Of course all art feeds off each other. Visual artists are inspired by musicians who are inspired by writers who are inspired by painters and so on. It’s the human centipede of art. Everything is digested by someone else eventually. But I feel like the link between music and writing is particularly strong — I know many musicians who feed off ink and many writers who are fueled by song. So I compiled a few great songs inspired by books.

This is by no means a comprehensive list. There are about five gagillion songs inspired by the Bible, so I didn’t even go there. I know Mumford & Sons have a couple Steinbeck-inspired tunes, but frankly, listening to Mumford & Sons makes me tired. And there’s a Kate Bush song about “Wuthering Heights,” but I hate it.

This is just a sampler of the bookish tunes I do like. If I missed one of your favorites, let me know in the comments!

 

The Song: Ramble On • Led Zeppelin

The inspiration: Lord of the Rings • J.R.R. Tolkien

Oh, total LOTR nerds, those Led Zep guys. Give Robert Plant a wedgie the next time you see him.

 

The song: Sympathy for the Devil • The Rolling Stones

The inspiration: The Master and Margarita • Mikhail Bulgakov

Marianne Faithfull gave Mick Jagger a copy of the book as a gift. I haven’t read it yet, but the character of the devil in the novel is apparently quite sophisticated, “a man of wealth and taste.”

 

The song: Killing An Arab • the Cure

The inspiration: The Stranger • Albert Camus

This is an exact retelling of “The Stranger” in just over two minutes, like musical Cliffs Notes. You don’t even have to read the book now. Seriously. I read it.

 

The song: Don’t Stand So Close to Me • the Police

The inspiration: Lolita • Vladimir Nabokov

Ah, the song that inspired me to pick up Nabokov at an inappropriate age. Music: Inspiring sex, drugs and reading.

 

The song: White Rabbit • Jefferson Airplane

The inspiration: Alice’s Adventures in Wonderland, Through the Looking-Glass • Lewis Carroll

Remember what the dormouse said: Feed your head! (Although the dormouse didn’t really say that, so don’t put that in your next English class essay.)

 

The song: All Along the Watchtower • Bob Dylan (But I’m linking the Jimi version, because I like it better and this is my website.)

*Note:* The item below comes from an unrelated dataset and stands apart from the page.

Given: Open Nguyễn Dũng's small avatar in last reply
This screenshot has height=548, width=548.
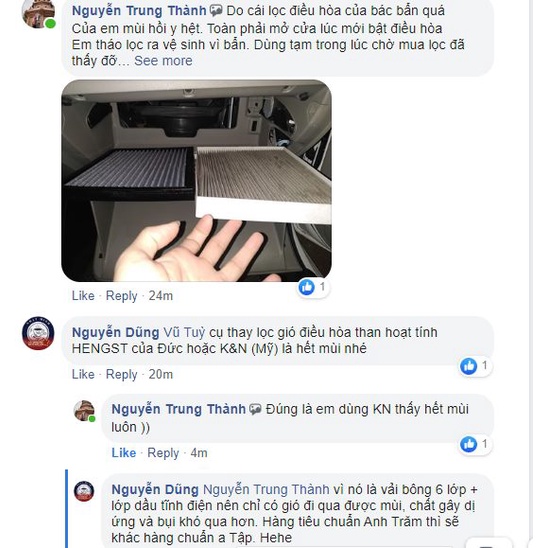Looking at the screenshot, I should pos(84,491).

The inspiration: Frankenstein • Mary Shelley

This one is a bit of a stretch. But other people on the internet say it, so it must be true.

 

The song: Hey Jack Kerouac • 10,000 Maniacs

The inspiration: On the Road • Jack Kerouac

I’m baffled by why there aren’t more beat-inspired songs, since the writing of that era was incredibly ripe with rhythm, experimentation and vitality. Or do these songs exist and I just don’t know them yet?

 

The song: How Soon is Now • The Smiths

The inspiration: Middlemarch • George Eliot

The Smiths have other songs that reference a bunch of dead writers. But this is one of my favorite songs of all time with some of my favorite lyrics of all time.

“I am the son, and the heir, of a shyness that is criminally vulgar/I am the son and heir, of nothing in particular,” an adaptation of this line from Middlemarch, “To be born the son of a Middlemarch manufacturer, and inevitable heir to nothing in particular.”

 

The song: Sylvia Plath • Ryan Adams

The inspiration: The poetry of Sylvia Plath

Beautiful and sad, just like Sylvia Plath.

 

The song: 1984 by David Bowie

The inspiration: 1984 • George Orwell

Apparently David Bowie wrote an entire, never-produced rock opera based on “1984.” Can someone please bring this to life for me? What do I have to do to make this happen? I picture it as dystopian dinner theater. “I’ll have the tofu and Big Brother, please.”

 

Song: Shadrach • Beastie Boys

Inspired by: J.D. Salinger

Inspired by Salinger? Not really. But one of the greatest lines of all time is, “I’ve got more stories than J.D.’s got Salinger/ I hold the title, and you are the challenger.”

If you want a song that was truly inspired by Salinger, check out “Bananafishbones,” based on one of my favorite short stories, “A Perfect Day for Bananafish.” And then you can go ahead and read all of Salinger’s “Nine Stories,”  because it is a tremendous book.